* [REQUIRED ACTION] Copy out the data from the line containing "Given: Click the yellow warning triangle icon" to its last line, exactly. No pictures.

*** Opening of EXCERPTED DATA ***

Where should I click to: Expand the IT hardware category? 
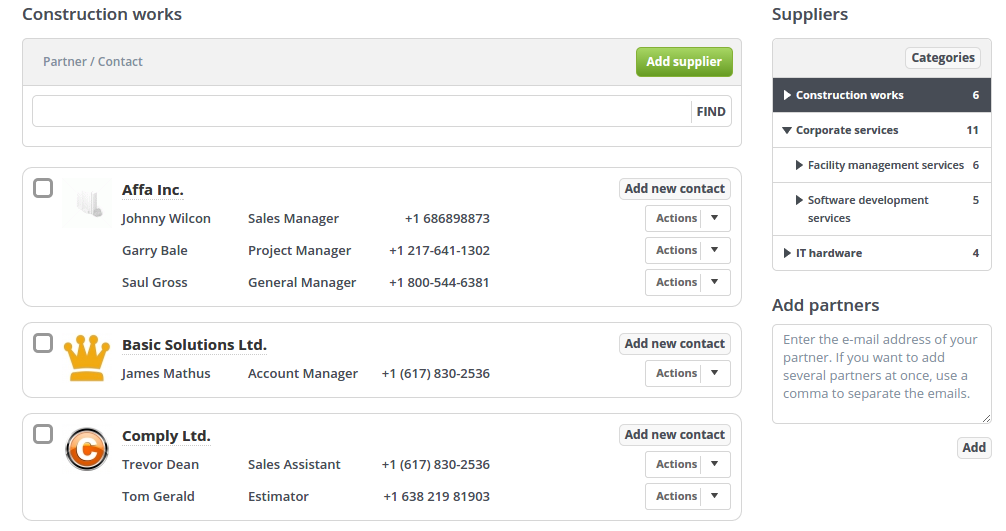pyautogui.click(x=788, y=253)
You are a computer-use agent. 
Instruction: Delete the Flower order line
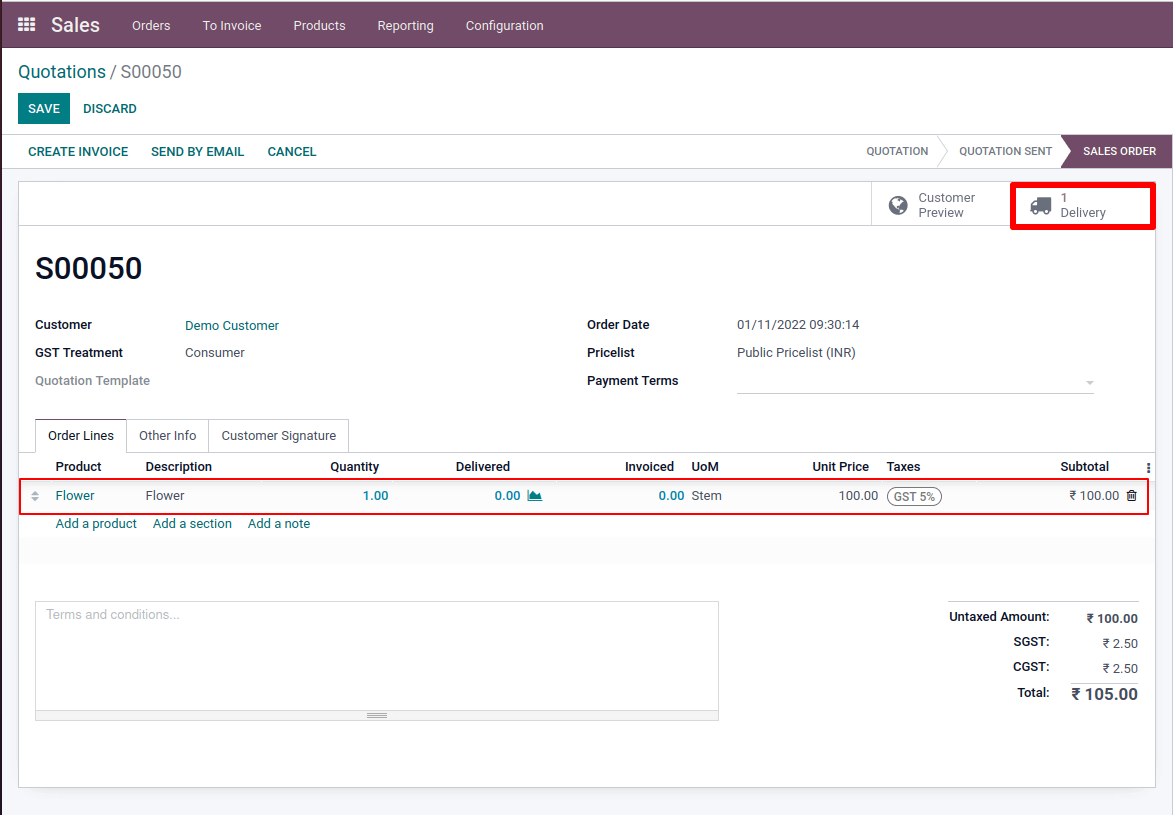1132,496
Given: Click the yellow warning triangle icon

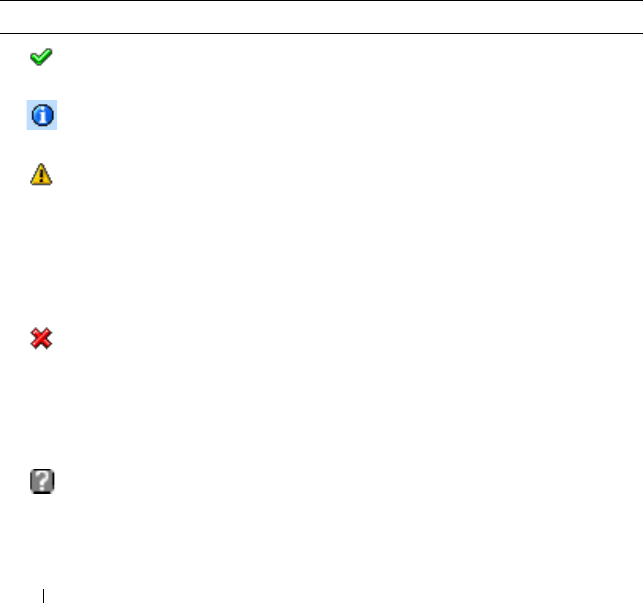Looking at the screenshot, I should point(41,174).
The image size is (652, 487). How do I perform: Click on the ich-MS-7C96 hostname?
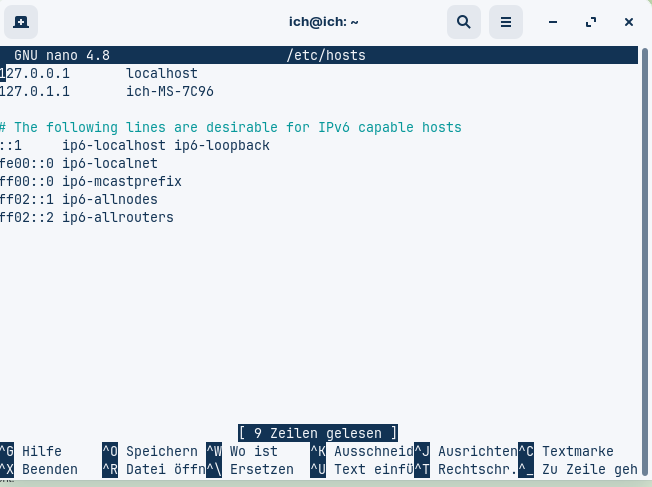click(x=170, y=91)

*** Close of EXCERPTED DATA ***

* [REPLY TO THE EXERCISE]
Given: Click the yellow warning triangle icon

Looking at the screenshot, I should point(41,174).
The image size is (652, 487). How do I perform: Click on the ich-MS-7C96 hostname?
click(x=170, y=91)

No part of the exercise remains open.